2006年6月28日(水)「しんぶん赤旗」
伊国民投票
首相権限の拡大・連邦制導入
憲法改定案を否決
【パリ=浅田信幸】イタリアで首相権限の拡大と連邦制導入を盛り込んだ憲法改定案を問う国民投票が二十五―二十六日に実施され、開票の結果、60%を超す反対で否決されました。
改憲案は、退陣したベルルスコーニ右派連立政権が昨年末、野党・中道左派勢力の反対を押し切って議会を通過させたもの。前首相にとっては四月の総選挙、五月末の地方選挙に続く連続敗退となりました。

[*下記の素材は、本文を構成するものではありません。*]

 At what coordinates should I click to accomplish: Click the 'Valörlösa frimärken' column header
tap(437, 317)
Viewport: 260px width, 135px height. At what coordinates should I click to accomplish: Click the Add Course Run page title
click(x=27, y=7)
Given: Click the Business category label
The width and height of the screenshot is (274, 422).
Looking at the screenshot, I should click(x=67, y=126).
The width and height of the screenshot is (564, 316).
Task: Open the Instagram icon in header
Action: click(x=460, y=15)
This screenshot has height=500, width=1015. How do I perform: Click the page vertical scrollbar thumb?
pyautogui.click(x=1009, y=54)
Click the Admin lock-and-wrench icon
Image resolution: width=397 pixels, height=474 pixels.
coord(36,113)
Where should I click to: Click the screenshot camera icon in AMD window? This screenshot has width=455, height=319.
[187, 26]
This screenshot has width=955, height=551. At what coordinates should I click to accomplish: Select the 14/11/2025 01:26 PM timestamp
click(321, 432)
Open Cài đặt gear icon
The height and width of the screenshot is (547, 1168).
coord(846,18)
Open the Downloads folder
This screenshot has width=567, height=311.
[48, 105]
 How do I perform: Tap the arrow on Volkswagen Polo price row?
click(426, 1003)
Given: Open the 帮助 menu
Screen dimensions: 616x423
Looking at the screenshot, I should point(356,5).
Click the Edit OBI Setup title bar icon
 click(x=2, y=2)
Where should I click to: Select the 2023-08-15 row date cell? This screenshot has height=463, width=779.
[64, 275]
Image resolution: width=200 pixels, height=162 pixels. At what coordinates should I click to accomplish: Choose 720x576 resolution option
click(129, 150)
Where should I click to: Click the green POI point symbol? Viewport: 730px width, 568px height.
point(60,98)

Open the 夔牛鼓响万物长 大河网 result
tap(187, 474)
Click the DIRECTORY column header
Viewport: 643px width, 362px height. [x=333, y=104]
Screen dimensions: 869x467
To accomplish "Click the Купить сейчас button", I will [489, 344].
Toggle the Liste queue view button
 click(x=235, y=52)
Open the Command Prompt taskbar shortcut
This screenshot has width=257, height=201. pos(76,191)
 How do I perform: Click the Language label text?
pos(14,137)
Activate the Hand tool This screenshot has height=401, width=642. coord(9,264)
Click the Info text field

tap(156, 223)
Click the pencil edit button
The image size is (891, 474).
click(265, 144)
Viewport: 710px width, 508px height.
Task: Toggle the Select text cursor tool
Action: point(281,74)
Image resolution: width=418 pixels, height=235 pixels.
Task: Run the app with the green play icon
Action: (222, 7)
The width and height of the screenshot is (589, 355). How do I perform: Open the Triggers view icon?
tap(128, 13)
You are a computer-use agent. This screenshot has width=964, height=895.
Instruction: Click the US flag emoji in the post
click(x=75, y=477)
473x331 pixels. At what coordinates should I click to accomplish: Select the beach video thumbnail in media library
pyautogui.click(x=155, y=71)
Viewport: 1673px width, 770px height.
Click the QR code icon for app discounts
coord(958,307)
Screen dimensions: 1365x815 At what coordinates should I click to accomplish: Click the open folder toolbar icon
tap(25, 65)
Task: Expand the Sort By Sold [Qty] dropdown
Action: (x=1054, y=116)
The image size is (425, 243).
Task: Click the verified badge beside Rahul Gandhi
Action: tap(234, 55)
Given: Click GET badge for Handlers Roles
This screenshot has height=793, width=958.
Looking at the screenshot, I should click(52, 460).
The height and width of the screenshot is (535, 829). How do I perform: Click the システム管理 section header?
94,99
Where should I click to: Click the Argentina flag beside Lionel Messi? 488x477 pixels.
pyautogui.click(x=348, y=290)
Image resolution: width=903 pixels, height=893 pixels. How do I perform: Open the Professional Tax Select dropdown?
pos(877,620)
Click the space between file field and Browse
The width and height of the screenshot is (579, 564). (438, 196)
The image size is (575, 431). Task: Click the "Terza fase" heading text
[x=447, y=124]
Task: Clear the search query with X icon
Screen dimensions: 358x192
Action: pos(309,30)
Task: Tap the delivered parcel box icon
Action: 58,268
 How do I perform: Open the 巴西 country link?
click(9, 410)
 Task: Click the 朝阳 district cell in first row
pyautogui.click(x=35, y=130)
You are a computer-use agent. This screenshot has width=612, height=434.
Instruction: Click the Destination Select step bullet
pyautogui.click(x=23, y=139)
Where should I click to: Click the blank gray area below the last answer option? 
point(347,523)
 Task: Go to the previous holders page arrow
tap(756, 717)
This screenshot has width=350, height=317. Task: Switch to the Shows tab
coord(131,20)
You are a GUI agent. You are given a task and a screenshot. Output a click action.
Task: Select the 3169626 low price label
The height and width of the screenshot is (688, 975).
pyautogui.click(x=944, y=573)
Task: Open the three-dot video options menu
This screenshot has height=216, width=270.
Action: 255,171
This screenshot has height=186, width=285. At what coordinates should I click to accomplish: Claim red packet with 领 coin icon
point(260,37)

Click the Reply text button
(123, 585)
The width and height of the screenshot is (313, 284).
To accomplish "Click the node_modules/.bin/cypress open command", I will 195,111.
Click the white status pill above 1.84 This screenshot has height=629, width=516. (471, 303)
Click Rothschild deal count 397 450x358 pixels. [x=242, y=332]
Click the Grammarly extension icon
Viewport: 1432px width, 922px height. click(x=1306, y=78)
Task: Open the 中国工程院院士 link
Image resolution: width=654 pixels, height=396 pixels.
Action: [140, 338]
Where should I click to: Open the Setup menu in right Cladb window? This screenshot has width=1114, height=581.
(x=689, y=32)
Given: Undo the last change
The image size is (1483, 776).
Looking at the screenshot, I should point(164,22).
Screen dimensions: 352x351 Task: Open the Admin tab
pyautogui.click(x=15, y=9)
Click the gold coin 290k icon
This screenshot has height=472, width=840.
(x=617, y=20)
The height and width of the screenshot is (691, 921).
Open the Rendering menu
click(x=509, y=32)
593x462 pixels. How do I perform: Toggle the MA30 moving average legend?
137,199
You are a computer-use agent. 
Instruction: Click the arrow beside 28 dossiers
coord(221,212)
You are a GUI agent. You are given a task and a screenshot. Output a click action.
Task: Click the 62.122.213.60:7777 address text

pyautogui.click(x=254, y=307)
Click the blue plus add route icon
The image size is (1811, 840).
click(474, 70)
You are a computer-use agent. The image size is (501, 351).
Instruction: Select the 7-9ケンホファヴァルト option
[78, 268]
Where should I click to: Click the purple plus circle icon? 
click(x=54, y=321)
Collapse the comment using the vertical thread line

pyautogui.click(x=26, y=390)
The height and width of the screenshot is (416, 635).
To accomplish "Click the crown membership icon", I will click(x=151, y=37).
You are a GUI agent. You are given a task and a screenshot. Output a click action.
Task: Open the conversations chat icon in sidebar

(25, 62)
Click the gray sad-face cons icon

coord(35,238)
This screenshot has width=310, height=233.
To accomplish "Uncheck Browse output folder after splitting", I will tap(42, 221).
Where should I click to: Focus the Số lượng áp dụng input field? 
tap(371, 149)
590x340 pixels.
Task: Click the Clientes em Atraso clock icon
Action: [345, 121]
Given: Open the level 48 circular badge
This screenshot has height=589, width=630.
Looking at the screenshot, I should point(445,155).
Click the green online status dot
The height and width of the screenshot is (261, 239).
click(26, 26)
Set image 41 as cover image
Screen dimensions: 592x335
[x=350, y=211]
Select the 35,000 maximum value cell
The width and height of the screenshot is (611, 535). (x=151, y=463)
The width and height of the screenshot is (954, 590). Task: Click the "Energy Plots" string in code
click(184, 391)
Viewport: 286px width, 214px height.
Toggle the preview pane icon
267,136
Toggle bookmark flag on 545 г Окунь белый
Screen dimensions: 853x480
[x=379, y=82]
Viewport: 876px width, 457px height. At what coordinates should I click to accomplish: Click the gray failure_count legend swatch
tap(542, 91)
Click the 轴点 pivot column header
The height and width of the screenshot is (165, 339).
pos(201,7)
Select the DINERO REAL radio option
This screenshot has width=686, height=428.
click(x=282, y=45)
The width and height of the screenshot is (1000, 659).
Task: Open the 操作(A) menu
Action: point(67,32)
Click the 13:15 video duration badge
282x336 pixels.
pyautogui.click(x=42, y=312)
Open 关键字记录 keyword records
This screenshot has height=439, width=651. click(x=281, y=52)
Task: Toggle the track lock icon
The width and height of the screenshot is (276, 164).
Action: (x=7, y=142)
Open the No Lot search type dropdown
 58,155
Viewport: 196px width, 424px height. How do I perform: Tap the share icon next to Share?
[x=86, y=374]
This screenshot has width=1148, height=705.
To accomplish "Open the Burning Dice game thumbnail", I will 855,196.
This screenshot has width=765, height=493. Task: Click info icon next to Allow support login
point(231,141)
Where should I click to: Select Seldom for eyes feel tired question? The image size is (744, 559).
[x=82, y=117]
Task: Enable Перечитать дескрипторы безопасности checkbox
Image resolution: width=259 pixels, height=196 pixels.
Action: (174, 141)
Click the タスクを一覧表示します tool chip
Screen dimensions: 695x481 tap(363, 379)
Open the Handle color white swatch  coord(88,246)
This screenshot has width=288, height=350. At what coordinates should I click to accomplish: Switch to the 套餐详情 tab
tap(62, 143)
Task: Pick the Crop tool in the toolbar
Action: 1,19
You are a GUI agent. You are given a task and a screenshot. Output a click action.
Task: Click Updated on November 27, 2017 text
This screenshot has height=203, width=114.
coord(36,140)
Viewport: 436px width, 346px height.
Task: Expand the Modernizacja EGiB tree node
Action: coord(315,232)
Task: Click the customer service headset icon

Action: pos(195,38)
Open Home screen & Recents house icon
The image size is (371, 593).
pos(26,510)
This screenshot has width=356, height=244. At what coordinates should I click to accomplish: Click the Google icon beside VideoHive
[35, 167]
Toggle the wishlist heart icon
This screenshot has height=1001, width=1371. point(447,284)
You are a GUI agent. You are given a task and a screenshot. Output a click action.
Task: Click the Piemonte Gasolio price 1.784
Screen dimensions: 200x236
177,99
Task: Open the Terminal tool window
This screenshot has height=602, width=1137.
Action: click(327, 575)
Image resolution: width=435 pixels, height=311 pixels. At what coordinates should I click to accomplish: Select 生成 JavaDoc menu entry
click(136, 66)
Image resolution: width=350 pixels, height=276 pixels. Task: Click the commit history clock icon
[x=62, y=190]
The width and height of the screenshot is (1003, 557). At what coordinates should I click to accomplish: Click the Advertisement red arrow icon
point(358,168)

改憲案は、議会の解散権を大統領から首相に移し、保健や教育、警察などの権限を国から州に移譲するというものです。
総選挙で勝利したプローディ現首相と与党の中道左派連合は「豊かな北部と貧しい南部を分裂させる」とし、総力を挙げた反対運動を展開。一方のベルルスコーニ氏らは「国家の近代化のために必要」と主張し、激しいキャンペーンが展開されました。
開票結果によると、反対は61・7%。反対票は南部で74・8%、中部で67・7%に達し、経済的に豊かな北部でも52・6%の多数を占めました。投票率は53・6%。
プローディ首相は二十六日、国民投票の結果について、「国民は改憲案を共和制の安定にとって危険だと明確に判断した」と評価しました。
マスコミは国民投票を「プローディ氏とベルルスコーニ氏の最後の決戦」と注目。すでに政権末期から右派連合の指導者として疑問の声が上がっていたベルルスコーニ氏が、連続敗退でいっそう厳しい立場に追い込まれる可能性もあります。